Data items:
————————
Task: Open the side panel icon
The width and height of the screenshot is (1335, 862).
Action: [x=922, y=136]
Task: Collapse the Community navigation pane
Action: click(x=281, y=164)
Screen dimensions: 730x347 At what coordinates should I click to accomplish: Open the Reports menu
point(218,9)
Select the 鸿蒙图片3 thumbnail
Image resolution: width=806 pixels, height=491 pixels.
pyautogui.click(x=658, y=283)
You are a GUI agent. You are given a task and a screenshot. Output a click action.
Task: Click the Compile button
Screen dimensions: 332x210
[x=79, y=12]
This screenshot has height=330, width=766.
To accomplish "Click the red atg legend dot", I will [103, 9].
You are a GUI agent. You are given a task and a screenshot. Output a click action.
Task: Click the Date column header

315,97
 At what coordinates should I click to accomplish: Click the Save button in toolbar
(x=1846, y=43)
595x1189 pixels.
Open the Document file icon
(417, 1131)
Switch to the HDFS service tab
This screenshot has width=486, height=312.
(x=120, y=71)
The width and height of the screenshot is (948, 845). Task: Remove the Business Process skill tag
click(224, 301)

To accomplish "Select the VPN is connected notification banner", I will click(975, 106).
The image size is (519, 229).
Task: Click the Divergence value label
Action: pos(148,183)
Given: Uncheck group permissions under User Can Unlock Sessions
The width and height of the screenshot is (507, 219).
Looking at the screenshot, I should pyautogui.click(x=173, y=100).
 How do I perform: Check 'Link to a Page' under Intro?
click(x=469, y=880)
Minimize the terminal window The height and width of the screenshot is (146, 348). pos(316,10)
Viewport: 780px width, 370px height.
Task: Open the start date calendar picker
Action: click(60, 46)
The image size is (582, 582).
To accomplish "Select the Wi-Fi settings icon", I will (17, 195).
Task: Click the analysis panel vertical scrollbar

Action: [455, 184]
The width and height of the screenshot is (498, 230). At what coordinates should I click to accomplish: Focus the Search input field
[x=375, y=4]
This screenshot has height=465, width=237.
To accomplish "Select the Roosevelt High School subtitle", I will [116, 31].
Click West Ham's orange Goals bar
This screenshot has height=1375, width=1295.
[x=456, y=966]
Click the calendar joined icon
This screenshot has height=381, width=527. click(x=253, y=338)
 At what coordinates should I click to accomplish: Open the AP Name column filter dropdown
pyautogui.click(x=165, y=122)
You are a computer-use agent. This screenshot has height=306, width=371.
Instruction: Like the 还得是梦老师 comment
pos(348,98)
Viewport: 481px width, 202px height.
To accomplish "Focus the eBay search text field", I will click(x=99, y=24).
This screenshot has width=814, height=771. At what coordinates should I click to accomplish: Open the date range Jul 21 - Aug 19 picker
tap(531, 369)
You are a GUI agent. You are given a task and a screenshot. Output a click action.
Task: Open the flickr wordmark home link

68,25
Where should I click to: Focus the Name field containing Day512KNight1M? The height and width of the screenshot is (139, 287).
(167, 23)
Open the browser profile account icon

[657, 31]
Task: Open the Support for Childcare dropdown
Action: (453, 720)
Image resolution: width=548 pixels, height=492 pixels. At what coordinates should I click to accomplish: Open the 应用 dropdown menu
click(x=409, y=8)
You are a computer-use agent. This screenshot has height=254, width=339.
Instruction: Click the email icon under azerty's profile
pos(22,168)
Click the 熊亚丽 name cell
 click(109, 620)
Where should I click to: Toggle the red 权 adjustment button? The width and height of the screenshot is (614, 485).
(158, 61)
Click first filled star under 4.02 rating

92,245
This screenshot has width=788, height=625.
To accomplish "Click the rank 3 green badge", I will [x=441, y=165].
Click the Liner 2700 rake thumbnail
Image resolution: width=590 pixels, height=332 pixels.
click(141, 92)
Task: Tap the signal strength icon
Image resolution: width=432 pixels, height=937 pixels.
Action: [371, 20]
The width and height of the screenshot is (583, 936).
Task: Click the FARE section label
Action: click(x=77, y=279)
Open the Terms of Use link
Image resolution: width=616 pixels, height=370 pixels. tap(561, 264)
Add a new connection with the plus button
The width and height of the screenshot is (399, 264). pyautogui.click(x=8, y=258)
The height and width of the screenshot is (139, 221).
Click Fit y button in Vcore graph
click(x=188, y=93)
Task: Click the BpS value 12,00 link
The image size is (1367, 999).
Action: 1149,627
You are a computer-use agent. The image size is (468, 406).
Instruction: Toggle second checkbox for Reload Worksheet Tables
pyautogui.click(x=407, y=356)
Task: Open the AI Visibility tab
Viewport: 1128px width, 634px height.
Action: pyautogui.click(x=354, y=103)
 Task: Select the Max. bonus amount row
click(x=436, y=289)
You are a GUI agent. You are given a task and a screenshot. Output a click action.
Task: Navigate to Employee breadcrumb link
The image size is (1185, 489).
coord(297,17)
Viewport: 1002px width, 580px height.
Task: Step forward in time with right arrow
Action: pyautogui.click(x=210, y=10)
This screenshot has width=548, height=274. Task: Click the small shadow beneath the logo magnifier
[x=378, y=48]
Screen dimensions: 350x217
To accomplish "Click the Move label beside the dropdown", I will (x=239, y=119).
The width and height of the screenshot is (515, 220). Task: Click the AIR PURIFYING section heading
————————
Exercise aim: Counting only lines that hold the string "computer", give the number of such lines in the records. Write nothing else.

Final answer: 3